== REQUEST ==
List each line of the items below that contains the word "Instruction".
==========
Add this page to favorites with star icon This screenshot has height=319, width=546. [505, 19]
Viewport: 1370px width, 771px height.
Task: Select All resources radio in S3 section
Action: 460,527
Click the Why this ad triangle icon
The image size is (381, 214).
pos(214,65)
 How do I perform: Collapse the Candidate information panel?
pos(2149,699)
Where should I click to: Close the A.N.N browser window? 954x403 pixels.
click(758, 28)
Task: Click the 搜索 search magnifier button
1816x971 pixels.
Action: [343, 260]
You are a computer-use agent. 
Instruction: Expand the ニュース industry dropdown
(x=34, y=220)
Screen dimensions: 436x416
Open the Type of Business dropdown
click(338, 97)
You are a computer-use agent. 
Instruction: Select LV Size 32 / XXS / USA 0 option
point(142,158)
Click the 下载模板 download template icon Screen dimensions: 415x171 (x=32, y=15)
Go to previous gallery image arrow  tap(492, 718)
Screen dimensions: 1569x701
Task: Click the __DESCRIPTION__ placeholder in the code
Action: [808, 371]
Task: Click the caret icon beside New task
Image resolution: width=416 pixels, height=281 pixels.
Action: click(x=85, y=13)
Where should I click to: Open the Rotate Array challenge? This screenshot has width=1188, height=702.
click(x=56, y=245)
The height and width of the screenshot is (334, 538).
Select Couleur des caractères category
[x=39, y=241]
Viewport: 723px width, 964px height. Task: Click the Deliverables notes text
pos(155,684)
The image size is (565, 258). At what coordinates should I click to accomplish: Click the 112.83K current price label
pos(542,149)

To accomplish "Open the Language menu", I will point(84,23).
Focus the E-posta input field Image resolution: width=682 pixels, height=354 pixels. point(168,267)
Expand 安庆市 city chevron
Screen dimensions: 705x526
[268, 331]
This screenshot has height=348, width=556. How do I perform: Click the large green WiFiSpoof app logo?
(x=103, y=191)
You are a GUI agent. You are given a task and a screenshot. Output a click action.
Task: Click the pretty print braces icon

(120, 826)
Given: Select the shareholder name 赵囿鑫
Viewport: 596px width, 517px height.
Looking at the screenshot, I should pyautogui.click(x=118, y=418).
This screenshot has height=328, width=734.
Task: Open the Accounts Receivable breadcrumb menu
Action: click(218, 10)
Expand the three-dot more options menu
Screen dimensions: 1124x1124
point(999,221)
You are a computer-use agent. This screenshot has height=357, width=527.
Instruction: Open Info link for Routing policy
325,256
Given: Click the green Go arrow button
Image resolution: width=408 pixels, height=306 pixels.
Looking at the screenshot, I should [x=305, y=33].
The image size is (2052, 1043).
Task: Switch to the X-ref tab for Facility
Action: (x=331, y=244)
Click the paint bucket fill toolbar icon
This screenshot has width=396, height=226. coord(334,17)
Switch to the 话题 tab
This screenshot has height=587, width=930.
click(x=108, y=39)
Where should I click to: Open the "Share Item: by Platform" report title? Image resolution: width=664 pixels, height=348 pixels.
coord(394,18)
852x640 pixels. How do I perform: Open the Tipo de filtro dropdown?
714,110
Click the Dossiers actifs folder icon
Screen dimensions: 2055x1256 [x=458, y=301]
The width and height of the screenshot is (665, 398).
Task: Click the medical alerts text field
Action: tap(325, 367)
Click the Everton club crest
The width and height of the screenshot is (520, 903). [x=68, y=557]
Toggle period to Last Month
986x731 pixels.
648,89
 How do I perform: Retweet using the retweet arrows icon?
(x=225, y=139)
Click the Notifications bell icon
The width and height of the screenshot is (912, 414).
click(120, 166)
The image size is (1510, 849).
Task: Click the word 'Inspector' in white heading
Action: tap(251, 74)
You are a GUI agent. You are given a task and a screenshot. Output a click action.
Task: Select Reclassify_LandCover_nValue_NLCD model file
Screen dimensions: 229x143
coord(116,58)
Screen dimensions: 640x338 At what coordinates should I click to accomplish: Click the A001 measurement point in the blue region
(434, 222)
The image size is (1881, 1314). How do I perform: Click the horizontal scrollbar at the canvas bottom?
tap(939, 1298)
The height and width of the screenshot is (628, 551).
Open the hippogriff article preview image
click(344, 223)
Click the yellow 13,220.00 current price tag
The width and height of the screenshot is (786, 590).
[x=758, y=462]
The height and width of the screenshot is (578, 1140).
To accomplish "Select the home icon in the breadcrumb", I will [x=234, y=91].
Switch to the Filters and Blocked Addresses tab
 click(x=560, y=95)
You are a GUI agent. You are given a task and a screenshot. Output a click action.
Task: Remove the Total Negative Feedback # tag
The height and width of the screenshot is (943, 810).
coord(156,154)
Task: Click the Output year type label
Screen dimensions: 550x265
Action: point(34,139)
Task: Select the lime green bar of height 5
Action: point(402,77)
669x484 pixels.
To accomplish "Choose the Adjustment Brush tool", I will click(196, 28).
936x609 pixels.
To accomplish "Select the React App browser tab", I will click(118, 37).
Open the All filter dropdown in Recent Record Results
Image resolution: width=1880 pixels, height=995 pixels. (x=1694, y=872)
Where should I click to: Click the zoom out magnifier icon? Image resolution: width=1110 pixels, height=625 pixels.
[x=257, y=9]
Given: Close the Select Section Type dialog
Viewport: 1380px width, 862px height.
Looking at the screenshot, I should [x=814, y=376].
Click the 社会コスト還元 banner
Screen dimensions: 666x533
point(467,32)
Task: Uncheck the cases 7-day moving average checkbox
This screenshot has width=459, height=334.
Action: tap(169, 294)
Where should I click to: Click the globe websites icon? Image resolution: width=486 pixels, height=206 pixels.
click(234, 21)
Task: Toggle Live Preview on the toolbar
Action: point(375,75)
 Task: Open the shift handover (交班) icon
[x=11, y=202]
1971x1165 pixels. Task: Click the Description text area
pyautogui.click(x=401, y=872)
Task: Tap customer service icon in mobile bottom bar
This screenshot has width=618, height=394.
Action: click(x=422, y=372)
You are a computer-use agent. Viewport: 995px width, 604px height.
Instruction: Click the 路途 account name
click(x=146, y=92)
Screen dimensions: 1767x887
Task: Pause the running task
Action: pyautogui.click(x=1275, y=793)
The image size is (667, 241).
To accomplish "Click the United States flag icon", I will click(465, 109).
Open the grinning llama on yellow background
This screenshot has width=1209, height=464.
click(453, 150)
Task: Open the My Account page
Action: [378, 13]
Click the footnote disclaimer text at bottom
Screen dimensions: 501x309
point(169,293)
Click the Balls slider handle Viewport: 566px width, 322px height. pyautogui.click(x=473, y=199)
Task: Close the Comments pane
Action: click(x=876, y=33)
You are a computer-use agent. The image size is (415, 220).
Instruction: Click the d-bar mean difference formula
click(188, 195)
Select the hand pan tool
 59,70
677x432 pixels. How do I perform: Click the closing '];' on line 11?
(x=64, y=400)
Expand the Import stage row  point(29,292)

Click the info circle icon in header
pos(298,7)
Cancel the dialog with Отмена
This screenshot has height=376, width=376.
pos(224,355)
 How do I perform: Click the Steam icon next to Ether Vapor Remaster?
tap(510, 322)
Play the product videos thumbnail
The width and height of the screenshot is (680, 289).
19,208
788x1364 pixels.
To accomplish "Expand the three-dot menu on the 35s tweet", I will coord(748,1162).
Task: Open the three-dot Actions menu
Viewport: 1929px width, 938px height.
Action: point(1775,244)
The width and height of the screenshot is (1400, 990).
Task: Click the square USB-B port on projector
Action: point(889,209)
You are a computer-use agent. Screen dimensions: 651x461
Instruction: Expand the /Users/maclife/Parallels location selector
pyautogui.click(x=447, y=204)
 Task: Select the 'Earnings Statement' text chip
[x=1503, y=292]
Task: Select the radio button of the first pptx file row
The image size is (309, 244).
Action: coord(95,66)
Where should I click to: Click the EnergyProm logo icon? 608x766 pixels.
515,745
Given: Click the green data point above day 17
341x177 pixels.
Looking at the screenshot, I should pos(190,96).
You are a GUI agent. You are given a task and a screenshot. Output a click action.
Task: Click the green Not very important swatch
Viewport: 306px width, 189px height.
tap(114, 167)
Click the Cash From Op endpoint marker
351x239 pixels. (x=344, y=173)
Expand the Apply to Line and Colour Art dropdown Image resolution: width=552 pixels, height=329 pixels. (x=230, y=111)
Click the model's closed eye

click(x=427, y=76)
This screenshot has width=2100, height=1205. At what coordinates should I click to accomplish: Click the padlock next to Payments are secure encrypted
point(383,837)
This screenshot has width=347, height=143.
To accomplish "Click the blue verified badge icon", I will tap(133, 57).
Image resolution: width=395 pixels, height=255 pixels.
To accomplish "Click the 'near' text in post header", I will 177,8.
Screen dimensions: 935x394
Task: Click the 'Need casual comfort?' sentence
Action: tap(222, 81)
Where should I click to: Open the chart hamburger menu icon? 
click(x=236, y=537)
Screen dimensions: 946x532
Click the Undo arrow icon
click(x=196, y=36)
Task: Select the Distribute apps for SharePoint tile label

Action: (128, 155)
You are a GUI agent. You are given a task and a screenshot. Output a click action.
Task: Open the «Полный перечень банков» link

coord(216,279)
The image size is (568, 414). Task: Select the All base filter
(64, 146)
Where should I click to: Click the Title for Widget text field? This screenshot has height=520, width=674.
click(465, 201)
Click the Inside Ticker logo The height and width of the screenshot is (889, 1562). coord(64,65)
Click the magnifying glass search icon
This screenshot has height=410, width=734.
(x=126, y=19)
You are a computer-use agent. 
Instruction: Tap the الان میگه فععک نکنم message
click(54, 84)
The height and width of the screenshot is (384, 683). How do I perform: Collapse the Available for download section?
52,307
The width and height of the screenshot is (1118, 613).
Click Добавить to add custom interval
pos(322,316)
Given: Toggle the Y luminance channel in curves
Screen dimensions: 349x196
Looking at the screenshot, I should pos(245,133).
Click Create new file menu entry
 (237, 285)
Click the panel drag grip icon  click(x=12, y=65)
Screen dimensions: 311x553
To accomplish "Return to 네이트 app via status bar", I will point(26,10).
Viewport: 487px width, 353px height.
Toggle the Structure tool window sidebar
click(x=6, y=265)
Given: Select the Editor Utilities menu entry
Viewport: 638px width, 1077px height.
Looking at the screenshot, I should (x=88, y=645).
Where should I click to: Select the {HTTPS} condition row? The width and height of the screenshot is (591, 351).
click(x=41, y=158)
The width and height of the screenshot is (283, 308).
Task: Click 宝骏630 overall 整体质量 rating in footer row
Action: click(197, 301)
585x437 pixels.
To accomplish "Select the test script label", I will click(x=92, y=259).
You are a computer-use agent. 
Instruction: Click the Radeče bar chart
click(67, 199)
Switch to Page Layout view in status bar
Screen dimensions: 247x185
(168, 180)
==========
== TASK RESPONSE ==
Instruction: Expand the ニュース industry dropdown
Instruction: Select LV Size 32 / XXS / USA 0 option
Instruction: Open Info link for Routing policy
Instruction: Click the 路途 account name
Instruction: Click the d-bar mean difference formula
Instruction: Expand the /Users/maclife/Parallels location selector
Instruction: Tap the الان میگه فععک نکنم message
Instruction: Click the Radeče bar chart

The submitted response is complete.